Druva has increased its identity resilience portfolio, adding Okta and Active Directory to the existing Entra ID as identity state sources using its MetaGraph technology.

It tells B&F that identity-driven attacks are a aspect of malware, with nearly 90 percent of incident response investigations having an identity compromise component. Post-attack recovery teams need to find out what changed across permissions and relationships in the attack, understand the impact, and determine what can now be trusted. Druva says trust is difficult to validate without unified context, as identities span cloud and on-prem providers, and permissions and privileges change continuously.

Druva CEO and co-founder Jaspreet Singh said: "Identity sits at the center of how every organization operates, and when it's compromised, the impact is immediate and systemic. Many solutions still treat identity as a static list of users, but modern environments are far more complex."

The company says it "models identity as a continuously evolving state, not just a collection of directory objects. It connects human and non-human identities (NHIs), privileges, activity, and data across disparate hybrid identity providers to show how access is inherited, how relationships change, and how impact unfolds over time." 

Druva's approach maps and correlates the relationships between users, data, and access with its MetaGraph technology to provide "meaningful context and clear signals around access and behavior, enabling teams to distinguish legitimate activity from compromise."

It says that as enterprises expand the use of AI agents and NHIs, the identity layer of  their IT estates grows more complex and more privileged. Druva helps organizations manage identity drift and maintain trust across both humans and NHIs by modeling identity relationships and tracking changes over time.

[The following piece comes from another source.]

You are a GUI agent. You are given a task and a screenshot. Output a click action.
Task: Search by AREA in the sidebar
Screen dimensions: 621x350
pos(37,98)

Druva provides a unified view of identity activity and risk by bringing disparate identity providers together within its platform. It enables identity-aware recovery with:

• Unified protection across hybrid identity environments
• Tamper-proof immutability to ensure a clean source of truth
• Comprehensive restore and granular rollback, including full forest-level recovery
• Integrity verification to confirm trusted restore points and reduce reinfection risk
• Orchestrated workflows that prioritize identity restoration before downstream systems

Support for unified protection across Okta, Active Directory, and Entra ID is generally available today. Expanded identity-aware capabilities for cyber recovery and threat detection and response will be available soon. Read a Druva white paper on identity resilience here.

Bootnote

All the main data protecting cyber-resilience suppliers are protecting identities. Rubrik also supports Okta, Entra ID and Active Directory. It uses CrowdStrike for identity resilience, as does Commvault, Cohesity and Veeam. Druva also has an integration with CrowdStrike.